Civil War Saturday: Double-turreted monitor U.S.S. Onondaga

1864. \"James River, Virginia. Double-turreted monitor U.S.S. Onondaga; soldiers in rowboat.\" From photographs of the Federal Navy and seaborne expeditions against the Atlantic Coast of the Confederacy, 1861-1865.

1864. James River, Virginia. Double-turreted monitor U.S.S. Onondaga; soldiers in rowboat. From photographs of the Federal Navy and seaborne expeditions against the Atlantic Coast of the Confederacy, 1861-1865.


  1. Monitors always remind me of a ship sitting on the bottom in water too shallow to completely cover the superstructure.
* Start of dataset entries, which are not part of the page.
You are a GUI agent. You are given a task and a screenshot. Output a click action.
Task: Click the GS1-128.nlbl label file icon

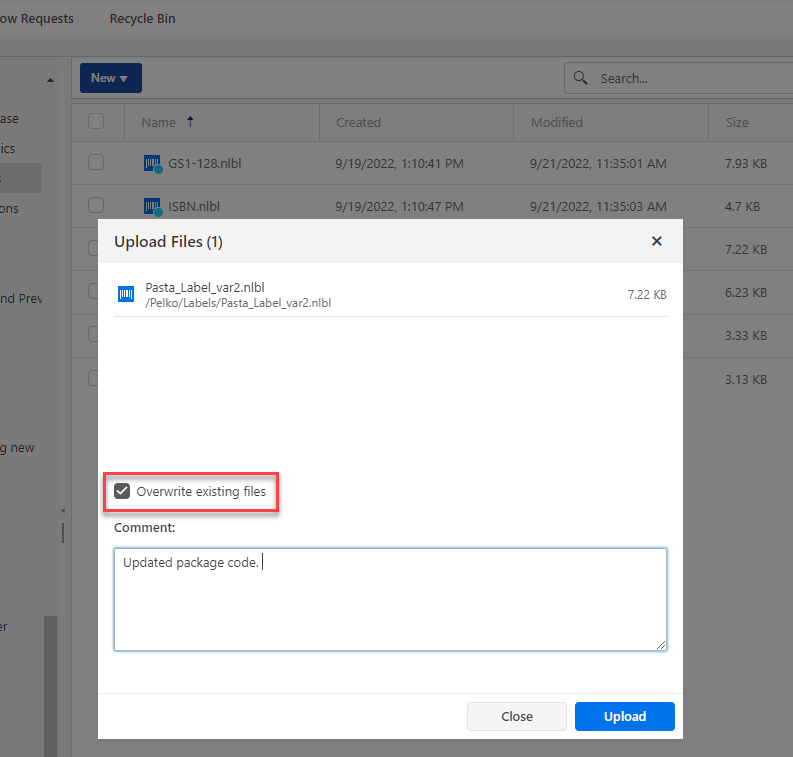(152, 164)
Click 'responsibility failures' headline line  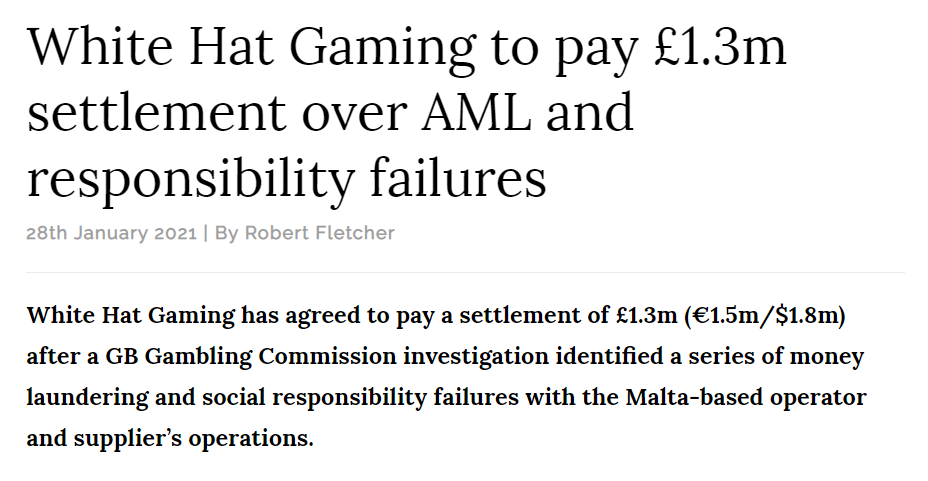286,178
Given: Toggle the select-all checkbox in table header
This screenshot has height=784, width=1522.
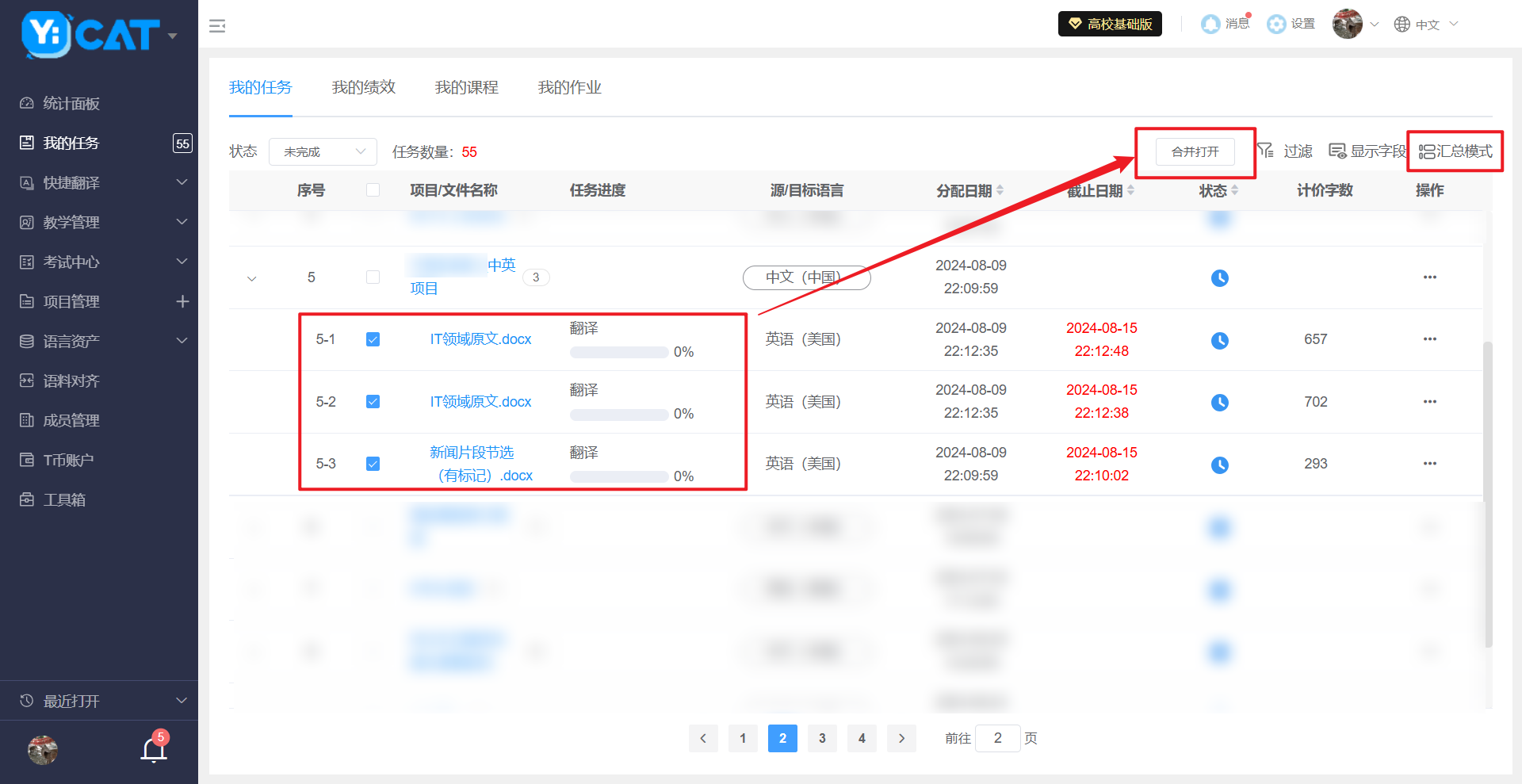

  2. One of the things I love most about these photos is that the exposure time is so long, the subjects had to sit motionless for a little bit. Some elements in the backgrounds that were not meant to be focal points are still moving. The flag gently rolls in a slight breeze, a crewman walks across the deck, etc. It helps to break out of the posed elements and show that much more was going on there at that particular instant.

  3. I met a girl at the Jersey shore once with turrets that size.

    So, I aimed for her quarterdeck and sent a torpedo into her bow.

    Didn’t sink her, but she rose out of the water about 3-feet!

  4. You will note the enlisted men in the boat are wearing caps and coats, rather than Navy uniforms. These guys are Army, assigned to the Navy’s river patrol forces to supplement crew.

    A little-known fact is that the majority of men manning the ironclads in the western theatre were Army. The Navy couldn’t recruit fast enough to man all of it’s vessels being added to the fleet, especially the river craft, so they asked the Army for volunteers.

    Apparently, the Army used this opportunity to rid itself of malcontents and shirkers, etc, by “volunteering” them for the Navy.

    In the records of the 3rd Maine Infantry, held in the State Archives in Augusta, Maine, is a letter regarding this situation. I do not have a copy, but have read the original and will paraphrase it. It is addressed to Colonel Moses Lakeman, and is from an gentleman enquiring about his nephew. Seems the kid hadn’t been heard from in a few months, and so the family was concerned and asked for any information the Colonel might provide.

    Lakeman responded by stating that he couldn’t say what the kid’s status was, as he had volunteered for gunboat duty out west. The good Colonel then says that about 40 men from the regiment had so volunteered, and he was glad of it, as the lot, including the nephew, were malingerers who hadn’t done an honest day’s work since enlisting, and had jumped at the chance to join the Navy, thinking it to be easier duty. Recently, apparently, the “gang of 40” had sent a letter to Lakeman, requesting to be transferred back to the 3rd, as the Gunboat Duty proved to be much more arduous then they had believed. The Colonel denied the request. 🙂

    As to Onandaga, note too as, in earlier images, the ship has many white duck sunshades rigged to help deal with the heat, as well as having her upper surfaces painted in grey paint.


  5. Hmm, I wonder what’s in the background behind the bow(port quarter?)? Looks like some sort of wreck and maybe another ship? Eh, probably never will know.

  6. The stern is facing us, not the bow. Notice the flag?

    In the big blown-up pic the wreckage in the far distance looks like half a ship aground.

  7. Ohhh SNAP! My mistake, the flag should have been a give away but I.. well.. no excuse I suppose. Good correction.

  8. i grew up in onondaga county, new york, and find interest in this original namesake us navy vessel. i have worked on military and commercial vessels in the past and can’t believe this thing had a crew of 150 men. i’d surely not want to be on this cutting edge vessel in the north atlantic, or any place that had any kind of swells. somebody drove this thing to france at seven knots or so, i don’t know if steam pressure relief valves were invented yet.